Task instructions:
Retype the records below from their first line through the line containing "has height=796, width=900.", and include nothing else.

Records excerpted from a collection:
★ ★ ★ ★

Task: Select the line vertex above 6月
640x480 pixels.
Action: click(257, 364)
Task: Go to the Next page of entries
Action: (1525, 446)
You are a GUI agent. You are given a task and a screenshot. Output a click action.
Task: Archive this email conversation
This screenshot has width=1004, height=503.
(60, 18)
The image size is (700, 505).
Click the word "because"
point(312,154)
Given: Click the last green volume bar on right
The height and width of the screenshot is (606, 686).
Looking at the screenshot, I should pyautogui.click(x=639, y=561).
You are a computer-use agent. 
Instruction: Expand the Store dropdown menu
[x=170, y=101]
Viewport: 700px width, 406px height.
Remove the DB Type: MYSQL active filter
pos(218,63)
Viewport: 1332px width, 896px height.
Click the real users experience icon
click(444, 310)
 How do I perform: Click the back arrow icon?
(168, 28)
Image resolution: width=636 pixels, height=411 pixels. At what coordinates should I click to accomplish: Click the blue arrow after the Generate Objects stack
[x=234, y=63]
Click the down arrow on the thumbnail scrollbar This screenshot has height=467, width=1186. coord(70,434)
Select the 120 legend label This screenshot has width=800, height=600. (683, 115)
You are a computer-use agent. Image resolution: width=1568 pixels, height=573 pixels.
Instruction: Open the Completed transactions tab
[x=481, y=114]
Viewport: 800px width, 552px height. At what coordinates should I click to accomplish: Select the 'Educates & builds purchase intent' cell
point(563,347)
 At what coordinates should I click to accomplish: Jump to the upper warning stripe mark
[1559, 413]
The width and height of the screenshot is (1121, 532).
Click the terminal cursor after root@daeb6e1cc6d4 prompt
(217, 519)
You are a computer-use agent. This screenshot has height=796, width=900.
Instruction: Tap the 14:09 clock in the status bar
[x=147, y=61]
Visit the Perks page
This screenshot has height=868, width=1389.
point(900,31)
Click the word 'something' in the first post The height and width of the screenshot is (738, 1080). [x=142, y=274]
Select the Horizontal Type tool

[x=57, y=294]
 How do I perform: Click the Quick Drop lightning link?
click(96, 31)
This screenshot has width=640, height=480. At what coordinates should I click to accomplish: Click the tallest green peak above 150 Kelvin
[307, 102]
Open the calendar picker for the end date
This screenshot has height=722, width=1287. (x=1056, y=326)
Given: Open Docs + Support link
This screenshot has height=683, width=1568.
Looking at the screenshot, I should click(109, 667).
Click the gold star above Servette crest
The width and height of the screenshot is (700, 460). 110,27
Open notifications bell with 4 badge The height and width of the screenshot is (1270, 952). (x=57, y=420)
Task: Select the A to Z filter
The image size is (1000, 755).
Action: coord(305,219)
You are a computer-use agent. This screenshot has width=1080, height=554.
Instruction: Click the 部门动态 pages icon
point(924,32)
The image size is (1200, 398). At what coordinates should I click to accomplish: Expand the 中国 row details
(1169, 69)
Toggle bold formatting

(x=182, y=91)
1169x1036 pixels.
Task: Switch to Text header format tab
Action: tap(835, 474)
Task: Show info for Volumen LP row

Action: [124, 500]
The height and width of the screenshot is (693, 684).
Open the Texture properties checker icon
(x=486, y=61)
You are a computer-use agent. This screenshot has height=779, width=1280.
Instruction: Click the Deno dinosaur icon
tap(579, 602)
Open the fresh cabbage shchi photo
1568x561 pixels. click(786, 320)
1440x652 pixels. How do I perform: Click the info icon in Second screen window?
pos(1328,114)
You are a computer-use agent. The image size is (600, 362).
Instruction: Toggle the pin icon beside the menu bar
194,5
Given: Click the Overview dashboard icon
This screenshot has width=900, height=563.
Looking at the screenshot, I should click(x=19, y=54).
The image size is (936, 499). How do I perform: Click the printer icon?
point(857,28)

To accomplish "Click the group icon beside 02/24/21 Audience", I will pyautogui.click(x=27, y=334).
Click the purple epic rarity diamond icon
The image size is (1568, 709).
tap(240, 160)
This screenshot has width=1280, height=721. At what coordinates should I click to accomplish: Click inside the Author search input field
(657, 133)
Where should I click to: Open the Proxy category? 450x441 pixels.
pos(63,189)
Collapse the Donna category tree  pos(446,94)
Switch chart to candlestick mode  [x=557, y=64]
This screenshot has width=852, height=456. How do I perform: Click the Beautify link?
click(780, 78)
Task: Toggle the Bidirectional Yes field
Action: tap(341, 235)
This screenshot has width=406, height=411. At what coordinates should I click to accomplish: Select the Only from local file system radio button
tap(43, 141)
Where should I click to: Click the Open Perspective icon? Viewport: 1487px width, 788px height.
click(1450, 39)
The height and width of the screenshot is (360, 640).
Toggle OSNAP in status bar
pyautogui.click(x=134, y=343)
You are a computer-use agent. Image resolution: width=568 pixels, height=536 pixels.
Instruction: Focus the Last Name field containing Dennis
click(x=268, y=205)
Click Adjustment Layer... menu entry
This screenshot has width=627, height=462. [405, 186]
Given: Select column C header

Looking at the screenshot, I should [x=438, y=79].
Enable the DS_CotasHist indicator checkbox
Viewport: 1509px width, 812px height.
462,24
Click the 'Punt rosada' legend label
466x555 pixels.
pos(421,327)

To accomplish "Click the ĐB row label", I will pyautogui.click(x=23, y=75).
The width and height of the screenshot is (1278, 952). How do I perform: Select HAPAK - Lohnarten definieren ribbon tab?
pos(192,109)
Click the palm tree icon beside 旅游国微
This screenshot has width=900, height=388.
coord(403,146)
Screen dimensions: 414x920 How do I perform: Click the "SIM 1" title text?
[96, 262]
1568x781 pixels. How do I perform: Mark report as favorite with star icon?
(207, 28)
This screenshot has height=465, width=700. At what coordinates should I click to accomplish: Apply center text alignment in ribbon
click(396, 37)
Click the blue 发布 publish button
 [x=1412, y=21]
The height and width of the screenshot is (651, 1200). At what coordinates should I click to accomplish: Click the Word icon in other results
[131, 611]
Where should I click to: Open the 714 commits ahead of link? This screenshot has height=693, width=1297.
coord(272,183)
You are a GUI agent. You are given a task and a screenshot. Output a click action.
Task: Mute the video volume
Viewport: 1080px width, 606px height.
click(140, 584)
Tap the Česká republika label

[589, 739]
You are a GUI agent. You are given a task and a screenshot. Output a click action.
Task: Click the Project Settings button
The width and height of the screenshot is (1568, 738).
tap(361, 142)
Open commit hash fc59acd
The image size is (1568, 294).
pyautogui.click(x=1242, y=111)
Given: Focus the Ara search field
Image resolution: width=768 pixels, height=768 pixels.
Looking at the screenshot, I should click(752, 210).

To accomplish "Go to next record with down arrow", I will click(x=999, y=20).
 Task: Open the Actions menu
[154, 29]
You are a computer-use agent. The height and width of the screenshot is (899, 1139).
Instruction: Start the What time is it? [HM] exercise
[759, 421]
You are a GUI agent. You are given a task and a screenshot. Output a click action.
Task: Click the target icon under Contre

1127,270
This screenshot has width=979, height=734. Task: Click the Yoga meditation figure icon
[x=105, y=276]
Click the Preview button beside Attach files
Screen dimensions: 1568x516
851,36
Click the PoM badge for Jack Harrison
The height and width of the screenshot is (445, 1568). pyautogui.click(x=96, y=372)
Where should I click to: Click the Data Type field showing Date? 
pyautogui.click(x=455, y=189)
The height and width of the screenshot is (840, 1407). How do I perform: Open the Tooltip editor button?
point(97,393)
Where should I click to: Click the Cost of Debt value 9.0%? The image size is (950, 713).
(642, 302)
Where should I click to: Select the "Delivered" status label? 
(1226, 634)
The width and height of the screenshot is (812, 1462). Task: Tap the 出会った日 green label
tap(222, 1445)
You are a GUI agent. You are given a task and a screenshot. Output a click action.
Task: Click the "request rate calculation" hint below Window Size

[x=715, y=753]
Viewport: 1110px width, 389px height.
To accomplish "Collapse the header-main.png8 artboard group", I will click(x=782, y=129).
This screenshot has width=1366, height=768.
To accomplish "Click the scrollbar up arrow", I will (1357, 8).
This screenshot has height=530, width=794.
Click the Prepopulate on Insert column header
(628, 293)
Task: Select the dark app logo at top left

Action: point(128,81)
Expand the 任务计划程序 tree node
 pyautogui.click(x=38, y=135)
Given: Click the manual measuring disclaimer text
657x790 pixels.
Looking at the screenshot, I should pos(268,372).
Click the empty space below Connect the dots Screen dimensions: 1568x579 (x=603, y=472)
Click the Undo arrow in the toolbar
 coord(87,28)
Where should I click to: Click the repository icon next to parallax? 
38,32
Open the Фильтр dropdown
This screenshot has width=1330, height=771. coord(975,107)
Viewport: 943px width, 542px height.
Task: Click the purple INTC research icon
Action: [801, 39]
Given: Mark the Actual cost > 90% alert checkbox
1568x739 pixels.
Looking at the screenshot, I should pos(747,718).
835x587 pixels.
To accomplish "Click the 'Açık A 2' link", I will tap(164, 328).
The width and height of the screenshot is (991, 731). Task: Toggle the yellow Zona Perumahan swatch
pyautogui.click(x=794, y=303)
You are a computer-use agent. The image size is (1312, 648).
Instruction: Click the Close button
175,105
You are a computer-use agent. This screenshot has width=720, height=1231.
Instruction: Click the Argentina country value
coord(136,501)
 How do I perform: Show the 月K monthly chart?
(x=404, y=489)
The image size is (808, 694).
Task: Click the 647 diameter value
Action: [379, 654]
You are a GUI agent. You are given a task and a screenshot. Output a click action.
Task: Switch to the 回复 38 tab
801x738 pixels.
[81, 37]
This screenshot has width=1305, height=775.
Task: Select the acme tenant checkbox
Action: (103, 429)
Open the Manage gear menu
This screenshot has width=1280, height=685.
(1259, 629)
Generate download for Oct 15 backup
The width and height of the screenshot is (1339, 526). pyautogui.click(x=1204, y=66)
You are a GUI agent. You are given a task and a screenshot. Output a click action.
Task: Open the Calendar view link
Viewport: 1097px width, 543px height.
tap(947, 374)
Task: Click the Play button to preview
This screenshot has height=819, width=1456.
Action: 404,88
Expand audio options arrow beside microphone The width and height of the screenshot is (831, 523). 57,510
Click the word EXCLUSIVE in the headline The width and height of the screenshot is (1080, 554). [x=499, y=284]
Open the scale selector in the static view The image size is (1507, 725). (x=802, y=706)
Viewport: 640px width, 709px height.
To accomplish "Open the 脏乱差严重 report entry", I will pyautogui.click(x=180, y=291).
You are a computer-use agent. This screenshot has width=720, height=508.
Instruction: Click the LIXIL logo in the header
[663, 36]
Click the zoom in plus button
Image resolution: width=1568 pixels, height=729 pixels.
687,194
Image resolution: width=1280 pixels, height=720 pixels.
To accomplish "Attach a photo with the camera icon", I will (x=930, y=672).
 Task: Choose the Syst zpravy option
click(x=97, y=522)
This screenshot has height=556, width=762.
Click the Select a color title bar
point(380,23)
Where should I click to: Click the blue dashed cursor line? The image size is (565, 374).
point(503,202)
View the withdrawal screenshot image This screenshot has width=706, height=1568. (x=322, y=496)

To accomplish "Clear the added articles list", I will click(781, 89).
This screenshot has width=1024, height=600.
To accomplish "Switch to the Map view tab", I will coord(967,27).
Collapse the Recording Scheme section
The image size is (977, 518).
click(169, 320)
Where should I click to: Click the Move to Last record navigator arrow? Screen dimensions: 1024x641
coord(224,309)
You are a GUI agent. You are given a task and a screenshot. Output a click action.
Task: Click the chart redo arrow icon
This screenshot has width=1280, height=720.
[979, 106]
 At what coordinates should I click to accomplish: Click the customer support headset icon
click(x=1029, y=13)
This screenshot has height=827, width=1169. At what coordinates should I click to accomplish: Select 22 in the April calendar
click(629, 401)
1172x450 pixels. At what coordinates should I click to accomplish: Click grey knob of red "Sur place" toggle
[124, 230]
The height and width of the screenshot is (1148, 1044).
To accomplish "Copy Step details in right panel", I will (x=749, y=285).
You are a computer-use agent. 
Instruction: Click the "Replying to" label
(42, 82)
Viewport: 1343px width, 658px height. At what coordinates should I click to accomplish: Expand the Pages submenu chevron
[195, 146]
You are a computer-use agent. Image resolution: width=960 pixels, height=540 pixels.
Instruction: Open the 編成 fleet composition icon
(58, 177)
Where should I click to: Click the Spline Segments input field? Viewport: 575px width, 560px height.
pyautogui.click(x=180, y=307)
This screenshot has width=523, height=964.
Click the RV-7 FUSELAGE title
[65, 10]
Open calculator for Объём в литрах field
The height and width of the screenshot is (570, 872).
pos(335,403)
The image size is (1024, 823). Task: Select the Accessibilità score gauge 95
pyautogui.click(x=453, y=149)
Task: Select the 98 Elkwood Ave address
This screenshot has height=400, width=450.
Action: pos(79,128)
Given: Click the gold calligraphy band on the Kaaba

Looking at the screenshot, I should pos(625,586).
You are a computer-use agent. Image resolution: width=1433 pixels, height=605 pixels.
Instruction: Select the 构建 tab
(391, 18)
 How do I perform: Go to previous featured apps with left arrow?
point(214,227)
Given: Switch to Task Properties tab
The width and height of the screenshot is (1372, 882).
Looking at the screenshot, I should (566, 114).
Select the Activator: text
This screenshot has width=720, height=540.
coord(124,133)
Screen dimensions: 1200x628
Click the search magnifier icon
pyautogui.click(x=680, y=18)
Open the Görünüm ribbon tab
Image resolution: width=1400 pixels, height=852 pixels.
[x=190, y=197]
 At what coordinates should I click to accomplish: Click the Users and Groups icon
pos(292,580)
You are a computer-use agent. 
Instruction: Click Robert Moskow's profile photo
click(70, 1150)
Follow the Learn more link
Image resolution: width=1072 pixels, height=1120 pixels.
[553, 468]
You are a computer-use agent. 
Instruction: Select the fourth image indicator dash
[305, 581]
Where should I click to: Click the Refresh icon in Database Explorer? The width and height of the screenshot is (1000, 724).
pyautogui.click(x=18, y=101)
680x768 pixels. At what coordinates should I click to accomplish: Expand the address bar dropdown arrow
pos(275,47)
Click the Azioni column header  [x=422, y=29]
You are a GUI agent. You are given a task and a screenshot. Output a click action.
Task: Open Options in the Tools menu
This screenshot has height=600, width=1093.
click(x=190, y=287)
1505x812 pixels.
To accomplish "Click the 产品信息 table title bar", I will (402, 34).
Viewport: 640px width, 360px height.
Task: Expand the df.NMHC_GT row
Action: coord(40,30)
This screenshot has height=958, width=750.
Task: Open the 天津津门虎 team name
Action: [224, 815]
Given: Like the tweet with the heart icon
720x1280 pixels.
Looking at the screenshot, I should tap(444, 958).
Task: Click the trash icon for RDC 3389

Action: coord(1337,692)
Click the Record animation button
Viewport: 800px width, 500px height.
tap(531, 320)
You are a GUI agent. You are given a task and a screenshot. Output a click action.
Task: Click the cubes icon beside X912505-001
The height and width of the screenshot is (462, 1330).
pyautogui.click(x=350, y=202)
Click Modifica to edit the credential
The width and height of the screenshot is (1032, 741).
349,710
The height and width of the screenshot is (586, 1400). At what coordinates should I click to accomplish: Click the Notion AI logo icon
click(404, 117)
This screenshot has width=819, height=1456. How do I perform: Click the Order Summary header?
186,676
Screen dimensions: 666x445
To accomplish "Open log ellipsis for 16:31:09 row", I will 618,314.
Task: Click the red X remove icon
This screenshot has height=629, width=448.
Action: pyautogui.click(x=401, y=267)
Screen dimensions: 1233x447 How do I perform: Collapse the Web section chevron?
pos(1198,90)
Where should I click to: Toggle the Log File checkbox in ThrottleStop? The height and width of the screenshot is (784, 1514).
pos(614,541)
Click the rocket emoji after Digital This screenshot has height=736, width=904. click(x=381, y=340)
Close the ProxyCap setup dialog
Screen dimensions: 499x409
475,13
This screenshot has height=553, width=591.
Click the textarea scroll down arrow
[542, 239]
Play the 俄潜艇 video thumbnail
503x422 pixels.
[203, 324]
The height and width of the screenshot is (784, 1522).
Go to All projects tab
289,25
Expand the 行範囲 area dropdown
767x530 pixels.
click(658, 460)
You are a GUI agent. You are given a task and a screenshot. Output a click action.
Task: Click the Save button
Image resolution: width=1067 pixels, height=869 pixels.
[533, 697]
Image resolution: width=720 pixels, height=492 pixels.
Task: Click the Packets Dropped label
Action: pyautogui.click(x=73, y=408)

★ ★ ★ ★

Answer to this problem:
Task: Select the line vertex above 6月
640x480 pixels.
Action: click(257, 364)
Task: Go to the Next page of entries
Action: (1525, 446)
You are a GUI agent. You are given a task and a screenshot. Output a click action.
Task: Archive this email conversation
This screenshot has width=1004, height=503.
(60, 18)
The image size is (700, 505).
Click the word "because"
point(312,154)
Given: Click the last green volume bar on right
The height and width of the screenshot is (606, 686).
Looking at the screenshot, I should pyautogui.click(x=639, y=561).
You are a computer-use agent. 
Instruction: Expand the Store dropdown menu
[x=170, y=101]
Viewport: 700px width, 406px height.
Remove the DB Type: MYSQL active filter
pos(218,63)
Viewport: 1332px width, 896px height.
Click the real users experience icon
click(444, 310)
 How do I perform: Click the back arrow icon?
(168, 28)
Image resolution: width=636 pixels, height=411 pixels. At what coordinates should I click to accomplish: Click the blue arrow after the Generate Objects stack
[x=234, y=63]
Click the down arrow on the thumbnail scrollbar This screenshot has height=467, width=1186. coord(70,434)
Select the 120 legend label This screenshot has width=800, height=600. (683, 115)
You are a computer-use agent. Image resolution: width=1568 pixels, height=573 pixels.
Instruction: Open the Completed transactions tab
[x=481, y=114]
Viewport: 800px width, 552px height. At what coordinates should I click to accomplish: Select the 'Educates & builds purchase intent' cell
point(563,347)
 At what coordinates should I click to accomplish: Jump to the upper warning stripe mark
[1559, 413]
The width and height of the screenshot is (1121, 532).
Click the terminal cursor after root@daeb6e1cc6d4 prompt
(217, 519)
You are a computer-use agent. This screenshot has height=796, width=900.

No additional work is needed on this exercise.